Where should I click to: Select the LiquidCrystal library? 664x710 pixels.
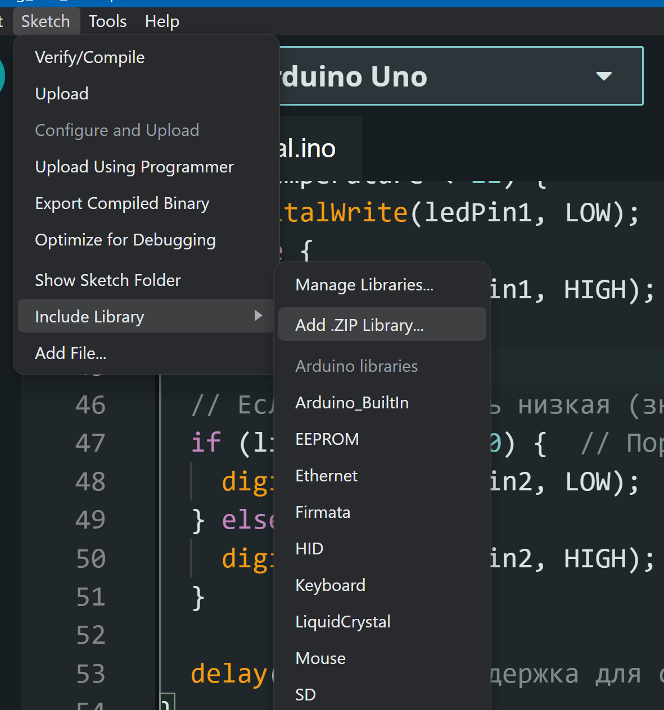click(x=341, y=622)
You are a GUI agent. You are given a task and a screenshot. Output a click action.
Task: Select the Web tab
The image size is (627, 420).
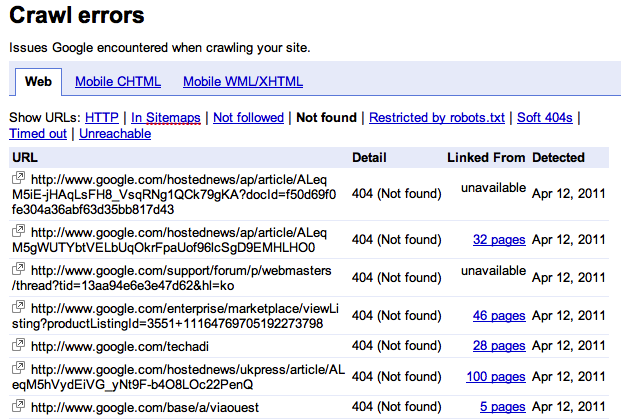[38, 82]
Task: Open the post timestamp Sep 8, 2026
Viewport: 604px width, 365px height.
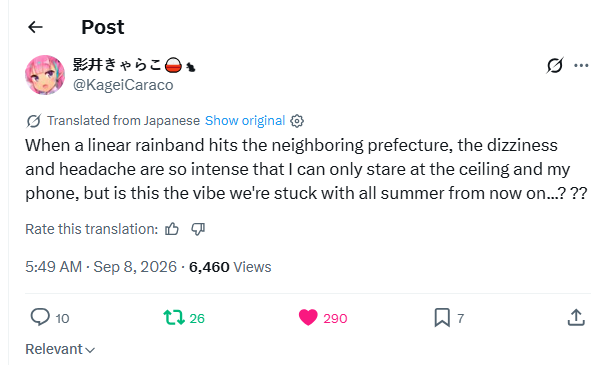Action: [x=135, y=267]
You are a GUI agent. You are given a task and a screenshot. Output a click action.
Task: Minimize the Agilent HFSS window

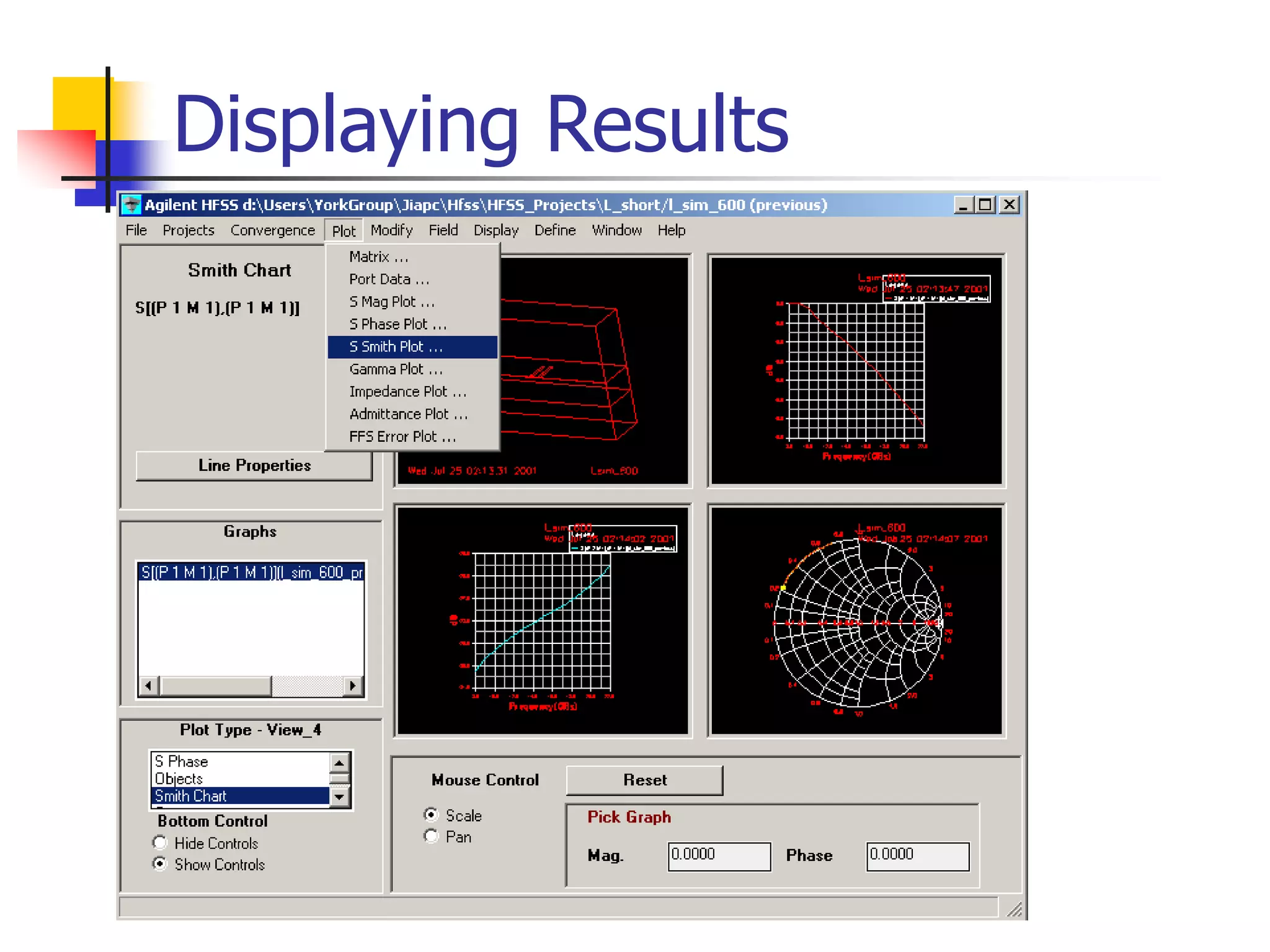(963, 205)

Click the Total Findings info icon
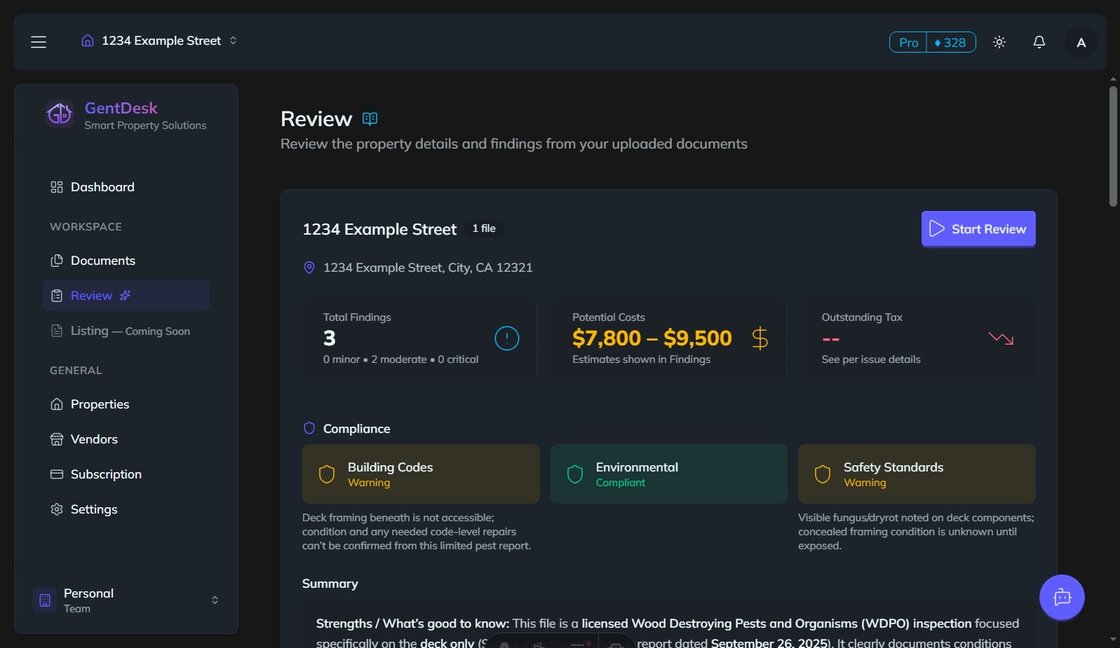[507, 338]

|---|

(PROBLEM TO SOLVE):
Tallying the lines of the records above that contain the string "Select", how many are there if case counts? Reply with the number alone.

(ANSWER TO THIS EXERCISE):
2